» **ACTIVITY**
Reproduce the data that follows character for character, but omit its pictures.

** EXCERPTED DATA follows **

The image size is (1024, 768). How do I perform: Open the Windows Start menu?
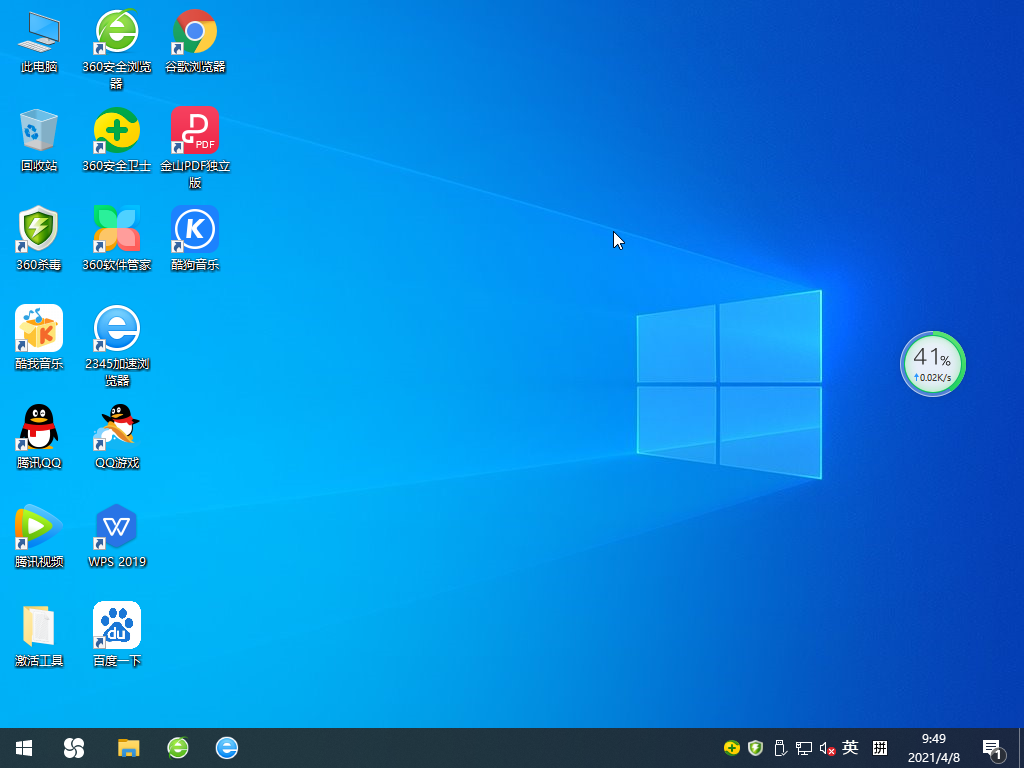pos(24,747)
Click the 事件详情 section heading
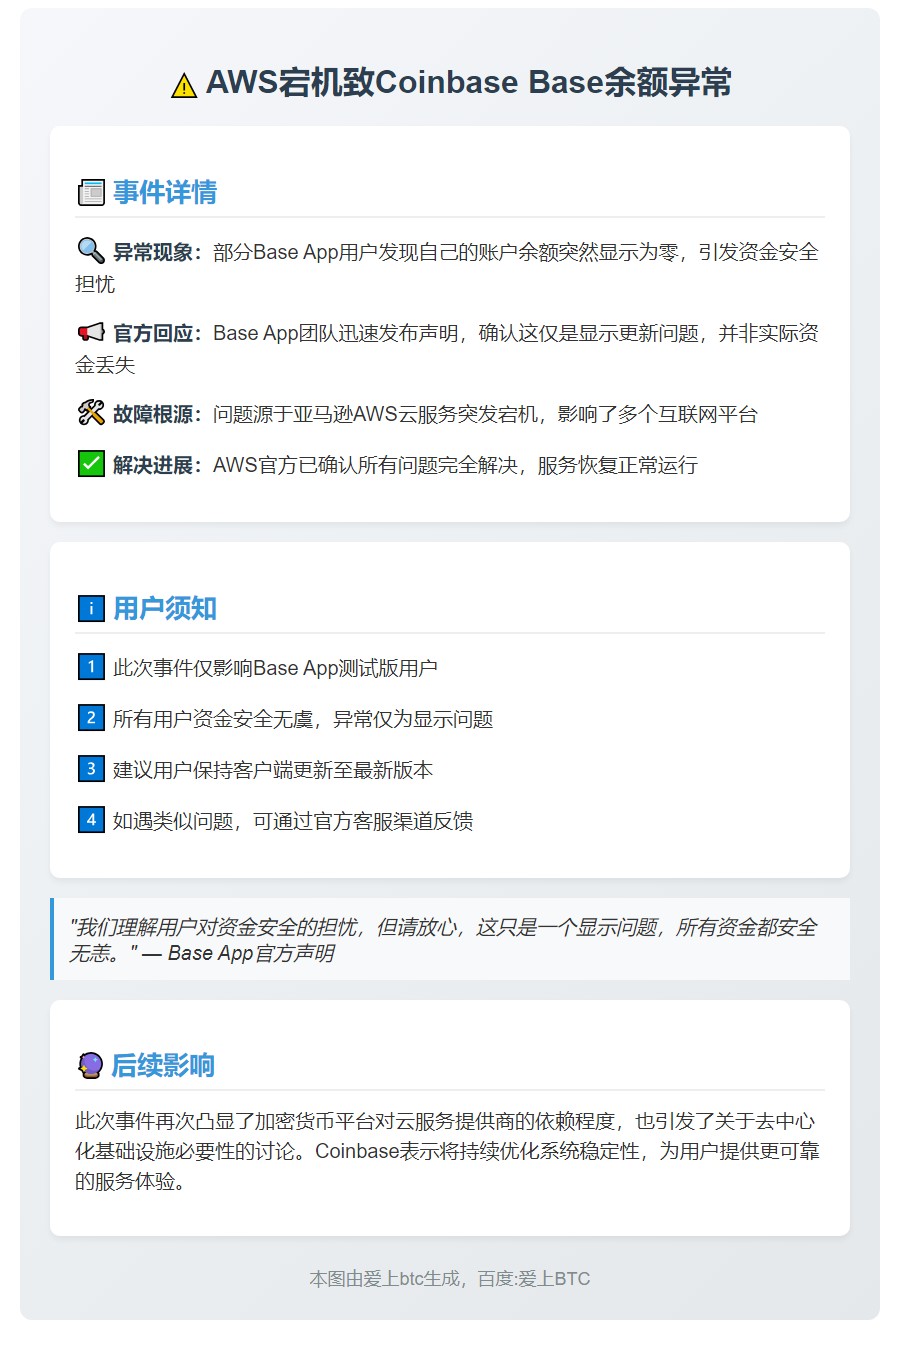The height and width of the screenshot is (1352, 900). [x=165, y=192]
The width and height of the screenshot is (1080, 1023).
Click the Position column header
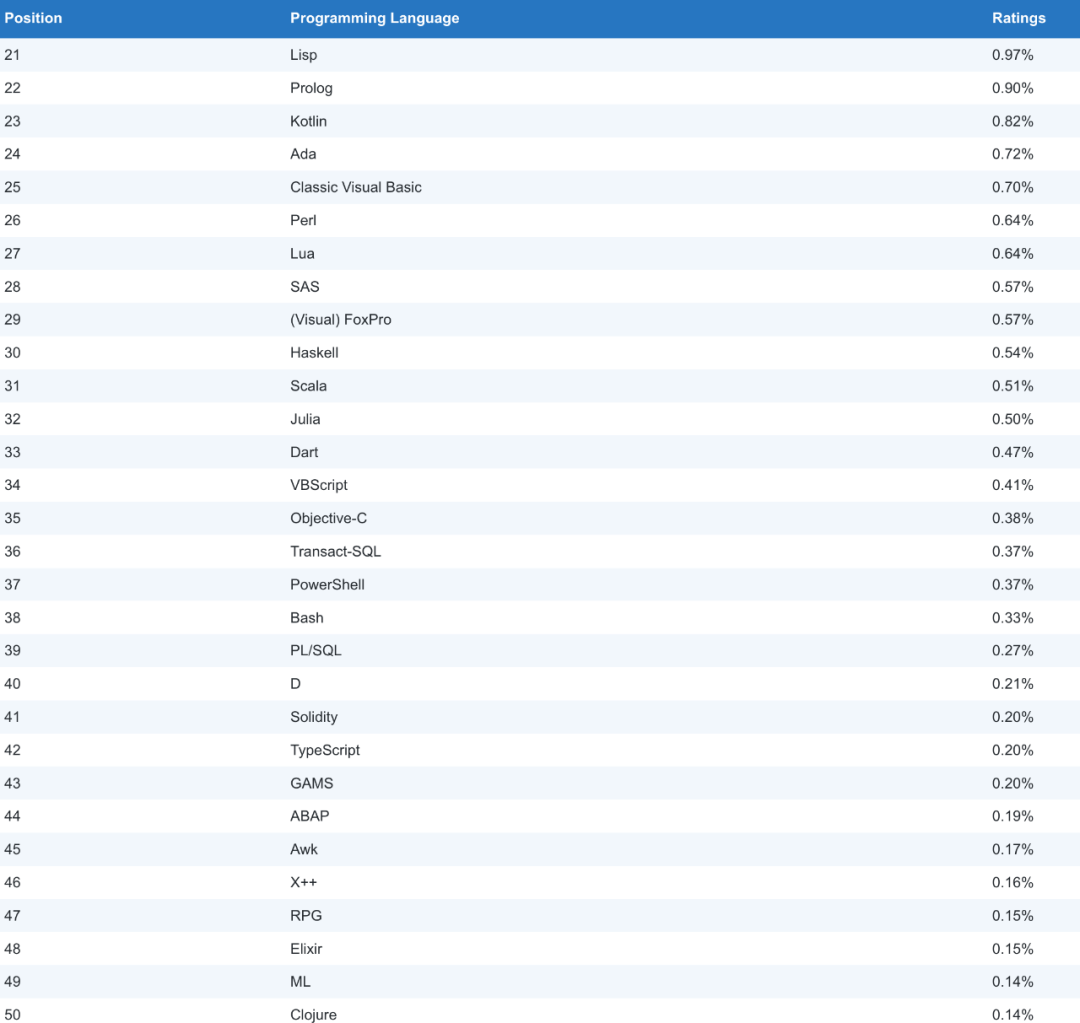point(33,19)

** End of EXCERPTED DATA **

» **EXERCISE RESULT**
The image size is (1024, 768). How do I perform: Open the Windows Start menu?
pos(24,747)
Click the 事件详情 section heading
The height and width of the screenshot is (1352, 900). [x=165, y=192]
The width and height of the screenshot is (1080, 1023).
Click the Position column header
point(33,19)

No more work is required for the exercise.